Hacía mucho tiempo que no me acostaba con una mujer. Y para ella fue la primera vez. Le pregunté que por qué no se había acostado con él. Pero nunca debí preguntárselo. No me respondió. Apartó los brazos de mi cuerpo, me dio la espalda y se quedó contemplando la lluvia al otro lado de la ventana. Yo me fumé un cigarrillo con la mirada clavada en el techo.

Por la mañana había escampado. Ella dormía dándome la espalda. O quizá no hubiese dormido en toda la noche. Pero eso daba igual. La envolvía el mismo silencio que el año anterior. Me quedé un rato con la vista clavada en su blanca espalda, pero, al final, resignado, me levanté de la cama.
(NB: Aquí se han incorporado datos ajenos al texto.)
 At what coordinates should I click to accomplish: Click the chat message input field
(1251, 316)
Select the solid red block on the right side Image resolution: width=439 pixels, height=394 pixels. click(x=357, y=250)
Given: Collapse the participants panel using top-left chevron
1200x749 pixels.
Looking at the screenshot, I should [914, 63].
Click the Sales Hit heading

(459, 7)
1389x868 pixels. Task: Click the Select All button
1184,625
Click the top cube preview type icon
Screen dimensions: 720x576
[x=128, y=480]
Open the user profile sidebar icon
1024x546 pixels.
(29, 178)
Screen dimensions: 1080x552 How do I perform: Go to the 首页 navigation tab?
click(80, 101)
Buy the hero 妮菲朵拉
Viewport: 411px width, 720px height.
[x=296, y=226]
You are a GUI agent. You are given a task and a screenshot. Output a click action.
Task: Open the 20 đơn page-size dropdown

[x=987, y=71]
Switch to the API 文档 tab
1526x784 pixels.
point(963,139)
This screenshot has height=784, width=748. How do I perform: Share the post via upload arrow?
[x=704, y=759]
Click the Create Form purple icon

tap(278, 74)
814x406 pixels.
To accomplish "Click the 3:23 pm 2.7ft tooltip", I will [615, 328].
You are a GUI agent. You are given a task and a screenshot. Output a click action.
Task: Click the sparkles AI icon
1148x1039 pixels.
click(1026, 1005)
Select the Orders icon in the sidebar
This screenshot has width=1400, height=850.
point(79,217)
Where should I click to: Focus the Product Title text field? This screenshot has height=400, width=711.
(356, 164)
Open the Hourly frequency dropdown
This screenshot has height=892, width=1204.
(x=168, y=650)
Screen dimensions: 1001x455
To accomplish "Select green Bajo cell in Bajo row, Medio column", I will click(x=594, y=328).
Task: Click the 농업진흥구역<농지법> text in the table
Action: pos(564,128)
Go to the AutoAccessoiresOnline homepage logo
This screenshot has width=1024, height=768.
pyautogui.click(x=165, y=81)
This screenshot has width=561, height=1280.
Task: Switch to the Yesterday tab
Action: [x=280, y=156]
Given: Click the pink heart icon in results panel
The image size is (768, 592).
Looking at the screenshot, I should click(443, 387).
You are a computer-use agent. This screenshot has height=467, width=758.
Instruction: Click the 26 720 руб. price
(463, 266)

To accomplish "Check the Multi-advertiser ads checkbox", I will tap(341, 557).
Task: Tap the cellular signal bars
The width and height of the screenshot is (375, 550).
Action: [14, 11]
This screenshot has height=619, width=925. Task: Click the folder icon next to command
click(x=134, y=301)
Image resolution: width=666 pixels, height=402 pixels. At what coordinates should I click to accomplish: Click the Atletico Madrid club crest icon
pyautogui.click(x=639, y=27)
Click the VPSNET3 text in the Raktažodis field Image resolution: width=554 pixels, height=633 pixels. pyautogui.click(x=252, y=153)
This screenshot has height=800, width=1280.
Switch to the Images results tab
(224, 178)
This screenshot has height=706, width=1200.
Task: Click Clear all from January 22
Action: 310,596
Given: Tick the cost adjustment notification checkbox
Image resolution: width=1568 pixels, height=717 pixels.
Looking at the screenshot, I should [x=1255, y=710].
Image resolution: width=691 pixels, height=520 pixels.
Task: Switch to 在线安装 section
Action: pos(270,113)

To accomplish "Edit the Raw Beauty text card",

Por el suelo estaban esparcidas las fundas de los discos. Sobre la mesa, medio pastel de cumpleaños hecho migas. Como si el tiempo se hubiera detenido de repente. Encima del pupitre había un diccionario y una tabla de verbos franceses. De la pared frente al pupitre colgaba un calendario. Sólo cifras, sin fotografías ni dibujo alguno. El calendario estaba inmaculado. Ni una nota, ni una señal.

Recogí mi ropa tirada a los pies de la cama y me vestí. La pechera de la camisa todavía estaba húmeda y fría. Acerqué el rostro; olía a ella.

En el bloc de notas que tenía encima del pupitre escribí: «Llámame pronto». Luego, salí de la habitación y cerré la puerta con cuidado.

Una semana después aún no había llamado. En casa de Naoko no podía dejar ningún recado, así que le escribí una carta. Le expresé lo que sentía de la manera más sincera posible. «Hay muchas cosas que no entiendo todavía, pero estoy intentando comprenderlas. Necesito tiempo. No tengo ni la más remota idea de adónde estaré llegando en este momento. Pero intento no pensar demasiado seriamente en las cosas. Al pensar en serio, el mundo se vuelve demasiado incierto y, como consecuencia, es probable que acabes presionando a quien se halle a tu alrededor. Y yo no quiero obligar a nadie a nada. Tengo muchas ganas de verte. Pero, tal como he dicho antes, no sé si esto es lo correcto o no». Éste fue el contenido de la carta.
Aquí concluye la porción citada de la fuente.